When the dryer stopped working, we did what we always do when an appliance fails. I informed the husband. He then pulled the dryer out, checked the plug, flipped the breaker a few times, hit the dryer’s start button a half-dozen times, shoved the dryer back into place and matter-of-factly said, “Nothing lasts like it used to.”

Those are our home repair skills at full throttle.

I proceeded to step two, which is calling appliance repair people. Call after call, it was the same story — short staffed, customers back-logged and the onset of cold weather had generated a lot of furnace tune-up and repair calls.

The earliest anyone could get to us was three weeks out.

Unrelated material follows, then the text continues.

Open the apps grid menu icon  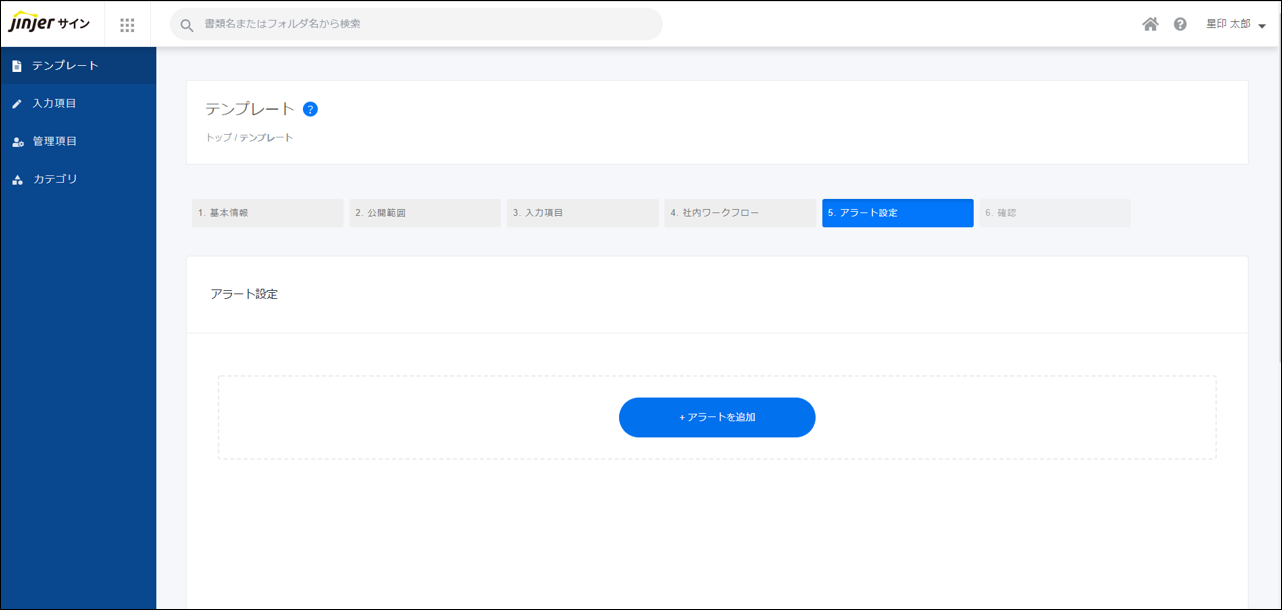127,25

I snapped it up like the last chocolate chip cookie on a warm baking sheet.

In the meantime, I considered rigging something up on the patio or in the backyard to dry laundry, but we like our neighbors. They aren’t the sort of people we’d traumatize with our personal things flapping in the wind.

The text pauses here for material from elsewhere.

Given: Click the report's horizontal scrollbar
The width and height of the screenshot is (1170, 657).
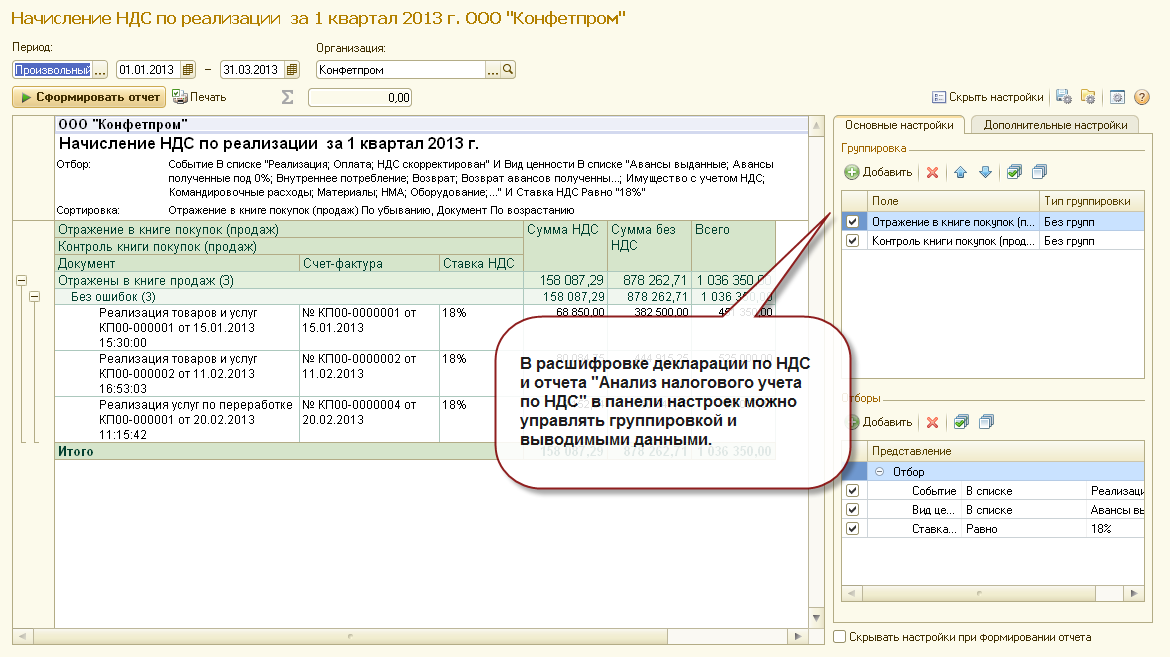Looking at the screenshot, I should [410, 636].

I remembered a friend who had lived overseas talking about hang-drying laundry because most of the places they lived did not have clothes dryers. She would routinely hang lines in the living space and hang dry laundry.

Our best hang-dry spots are in a bathroom that gets a lot of sun (the shower rod can hold 15 hangers) and the utility closet that houses the furnace and a recently purchased folding rack.

It is a workable system, provided you don’t mind bath towels that feel like steel wool.

I’m not saying hang-dry laundry is stiff, but we no longer fold clothes — we bend them.

We no longer need a scrub brush for food stuck on baking dishes. An air-dried dishcloth is rough enough to clean any baking dish and sand down the kitchen table we’ve been meaning to refinish.

The real bonus is that our complexions have never looked healthier. We have roses in our cheeks. You would, too, if you washed your face with a Brillo pad.

We may be wearing our clothes a day or two longer than usual. Who knows, maybe three or four. What I do know is that last night the husband’s jeans walked themselves to the laundry basket.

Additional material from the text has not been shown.